§ **What to do**
Render every line of the records below as a JSON list of strings, one string per line, skipping blank lines. Leave the pictures out.
━━━━━━━━━━
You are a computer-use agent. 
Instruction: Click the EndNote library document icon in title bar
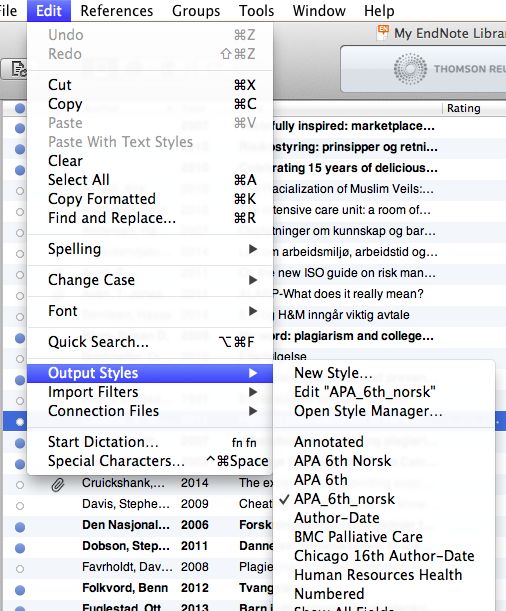tap(383, 33)
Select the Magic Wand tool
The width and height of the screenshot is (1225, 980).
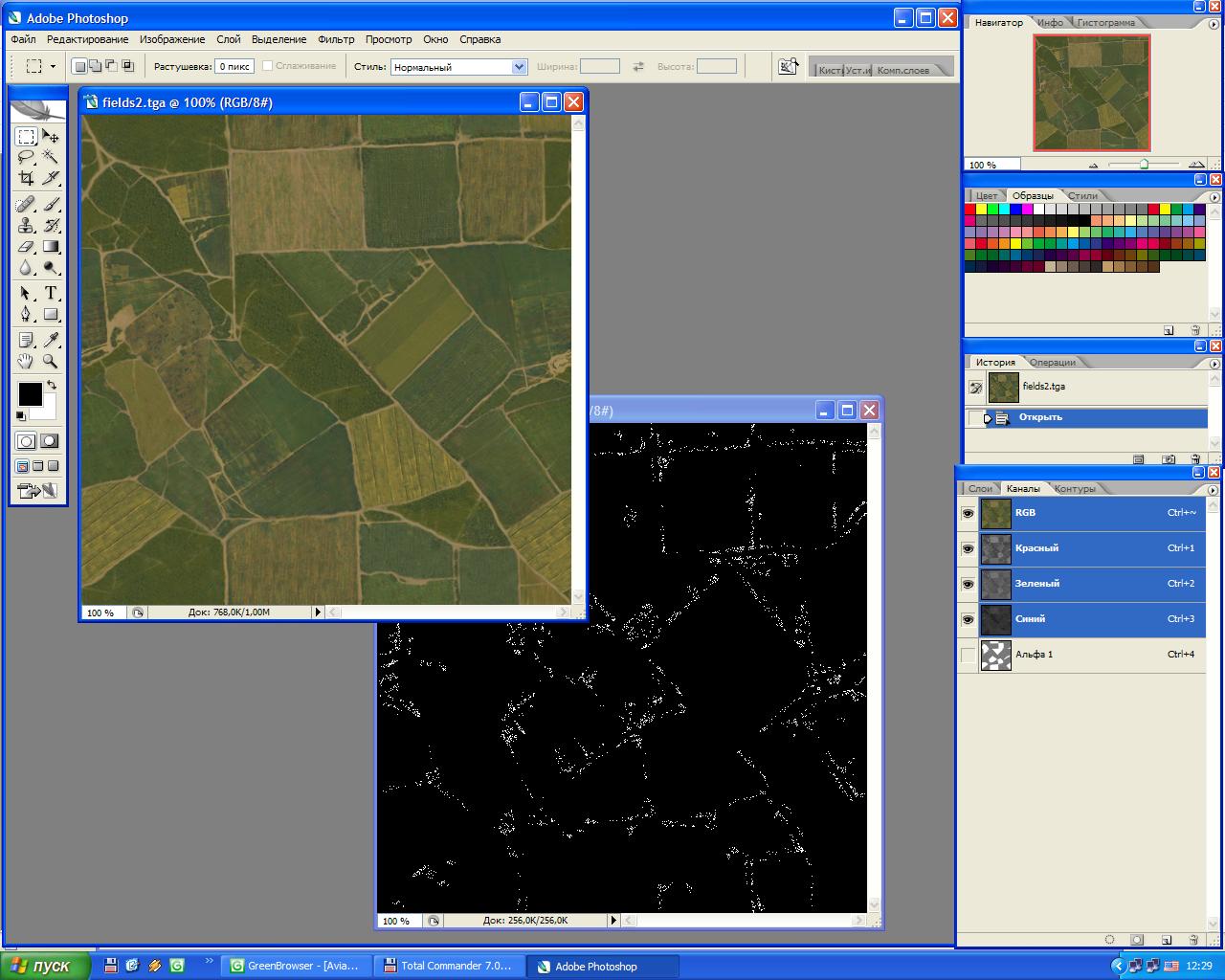51,157
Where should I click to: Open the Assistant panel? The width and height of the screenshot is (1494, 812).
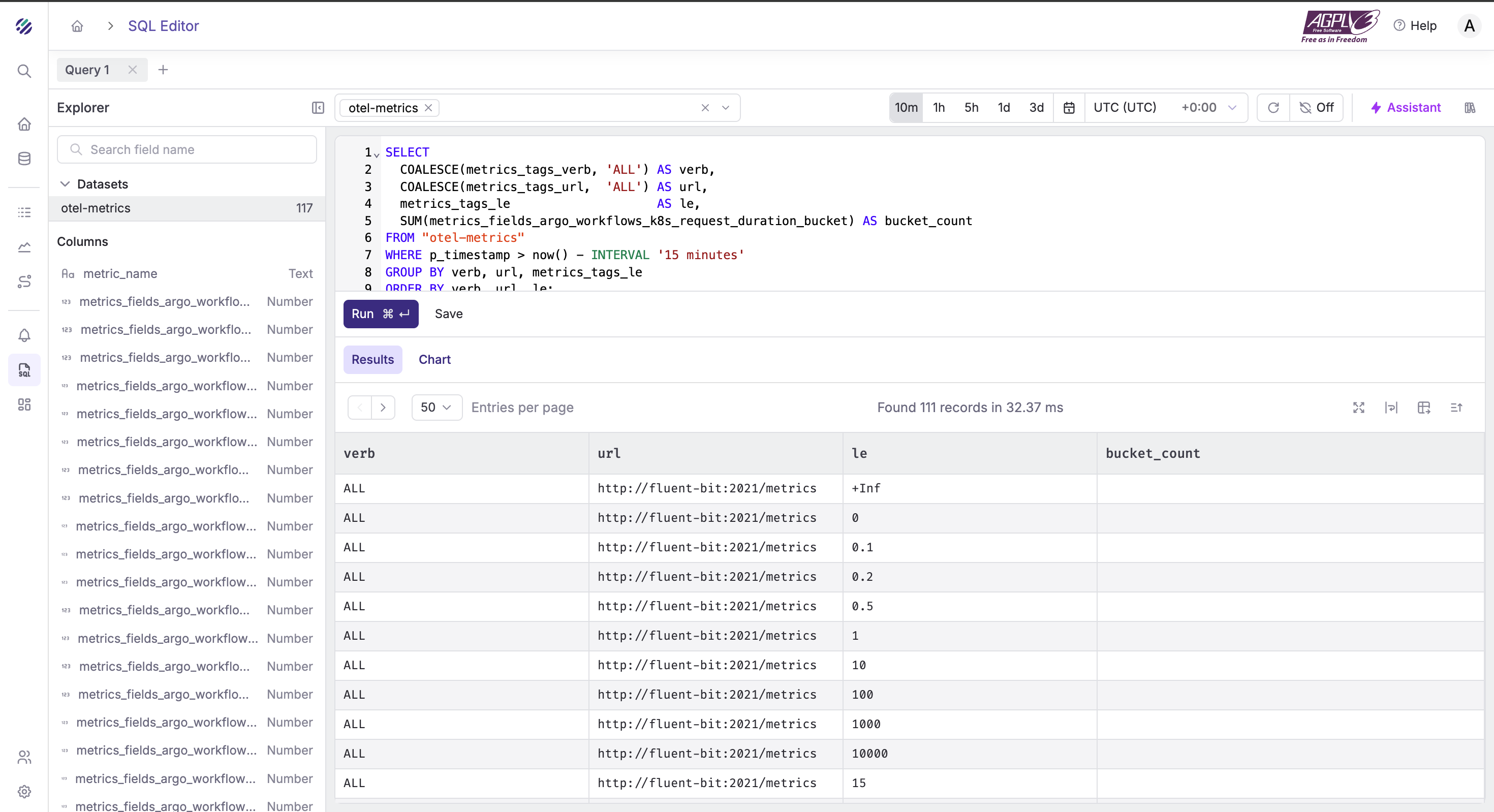pos(1406,108)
━━━━━━━━━━
§ **Right answer**
[
  "You are a computer-use agent. ",
  "Instruction: Click the EndNote library document icon in title bar",
  "tap(383, 33)",
  "Select the Magic Wand tool",
  "The width and height of the screenshot is (1225, 980).",
  "51,157",
  "Where should I click to: Open the Assistant panel? The width and height of the screenshot is (1494, 812).",
  "pos(1406,108)"
]